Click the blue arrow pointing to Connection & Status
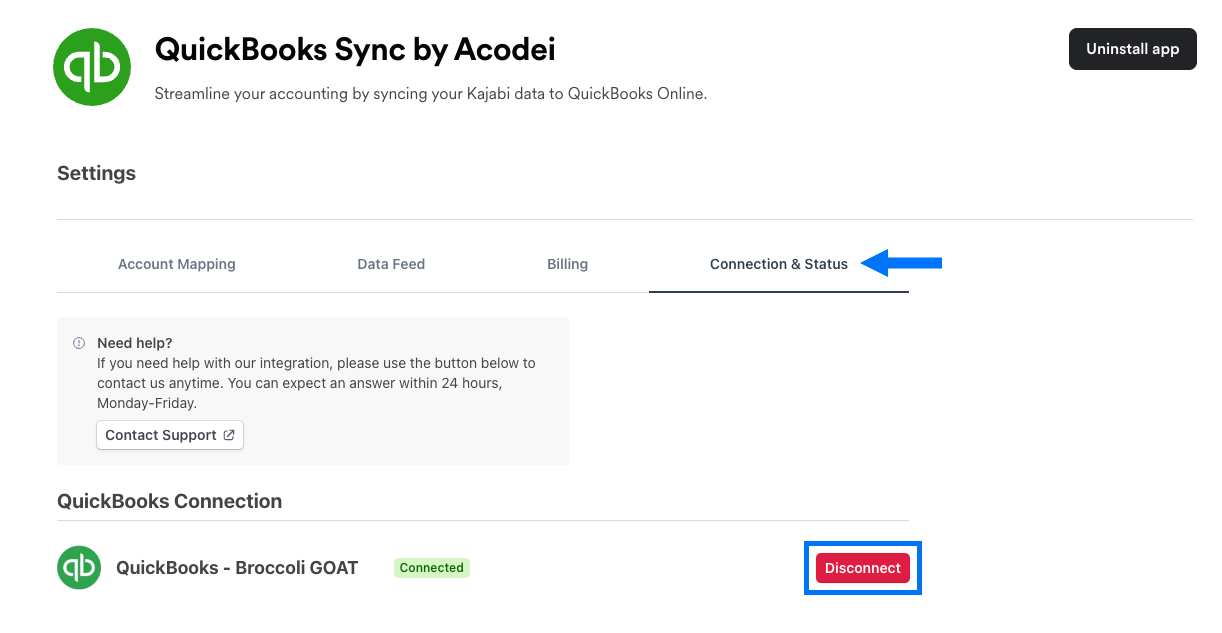This screenshot has height=633, width=1222. 905,263
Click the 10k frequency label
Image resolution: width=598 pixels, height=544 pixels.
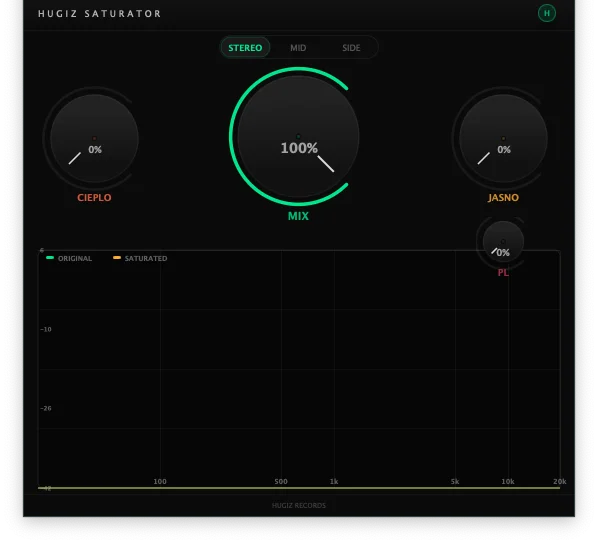coord(508,481)
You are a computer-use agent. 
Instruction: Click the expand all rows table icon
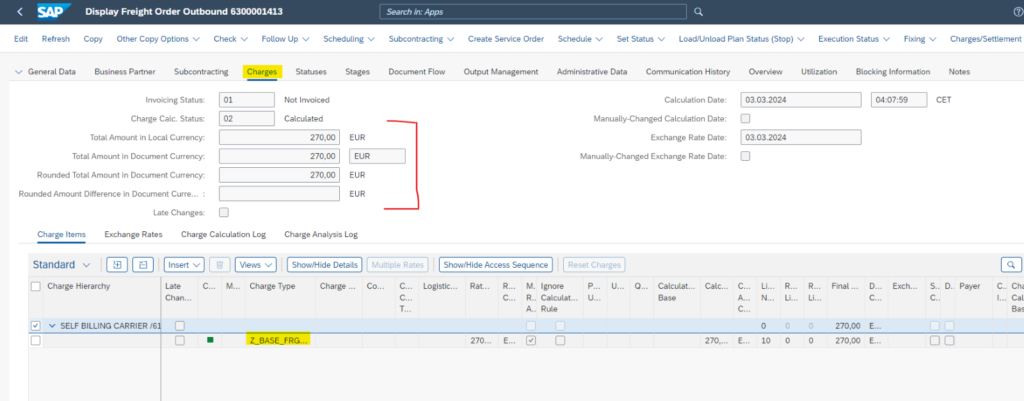(117, 264)
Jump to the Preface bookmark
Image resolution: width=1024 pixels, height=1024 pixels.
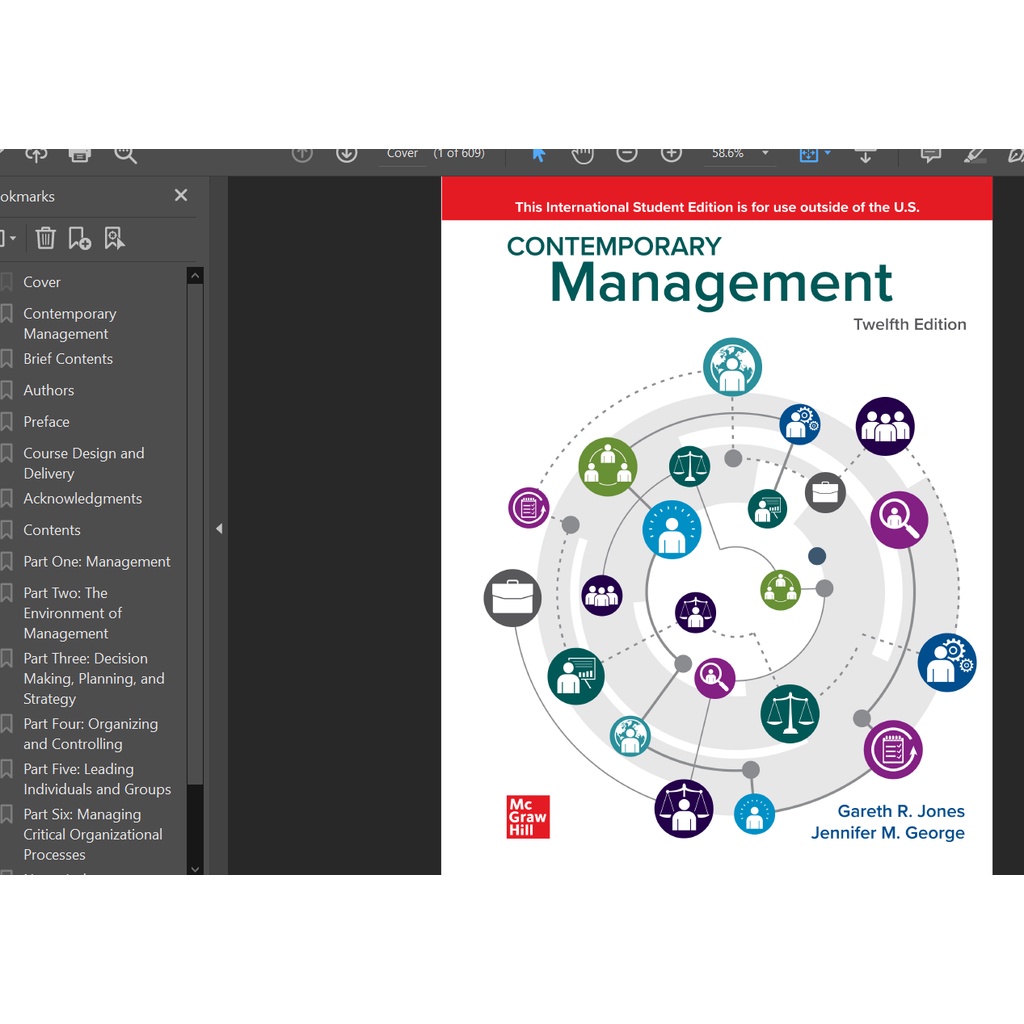tap(47, 422)
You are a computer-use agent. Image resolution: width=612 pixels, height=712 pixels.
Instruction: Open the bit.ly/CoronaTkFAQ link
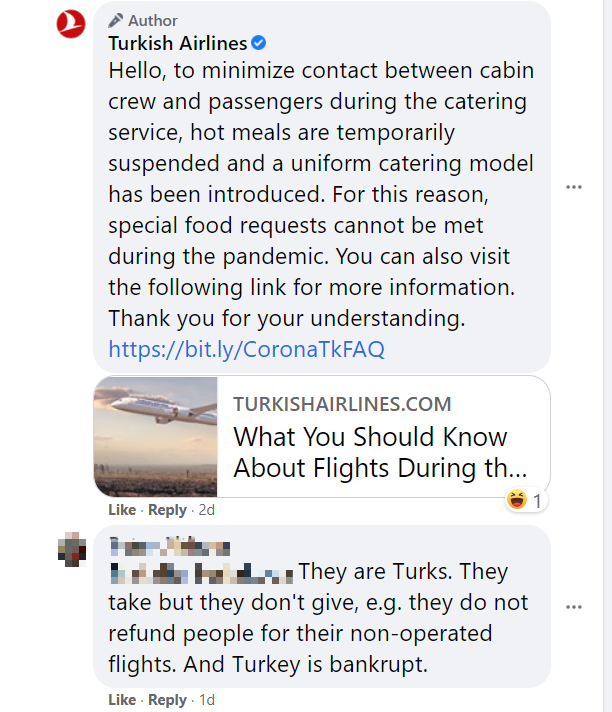click(246, 349)
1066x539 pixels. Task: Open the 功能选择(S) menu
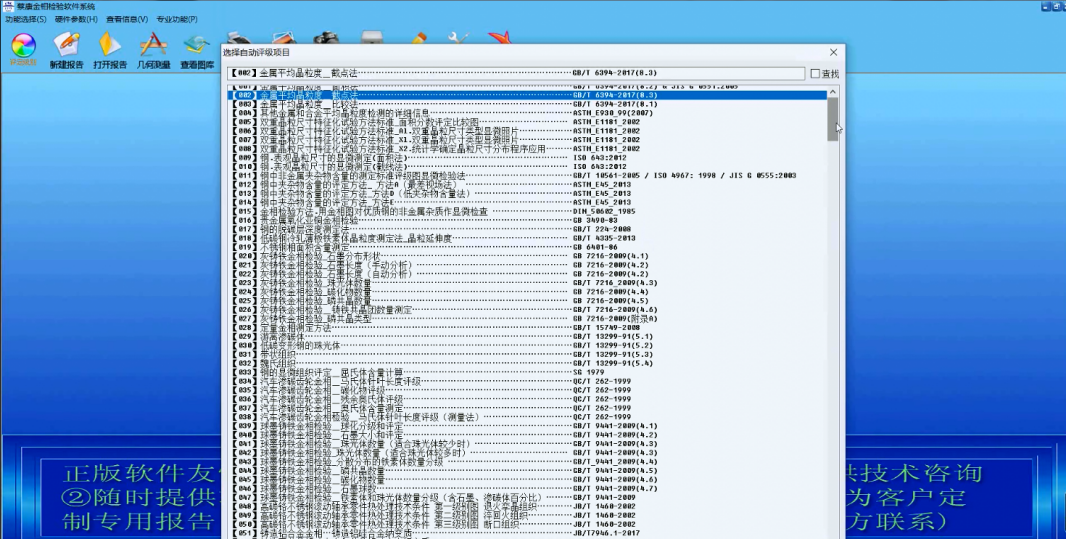pos(26,19)
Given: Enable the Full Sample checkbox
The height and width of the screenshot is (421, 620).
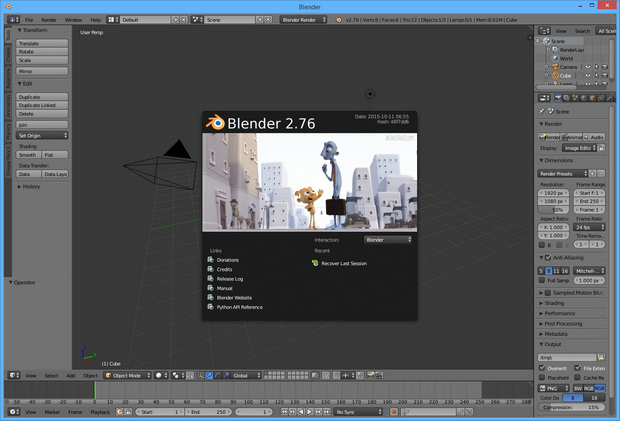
^^^^
## What the exercise asks
Exactly the lines from the one that contains "1066x539 pixels. Task: Open the 功能选择(S) menu" through the final line of the records above are needed, given again word for word, with every picture left out.

## Your solution
1066x539 pixels. Task: Open the 功能选择(S) menu
pos(26,19)
Given: Enable the Full Sample checkbox
The height and width of the screenshot is (421, 620).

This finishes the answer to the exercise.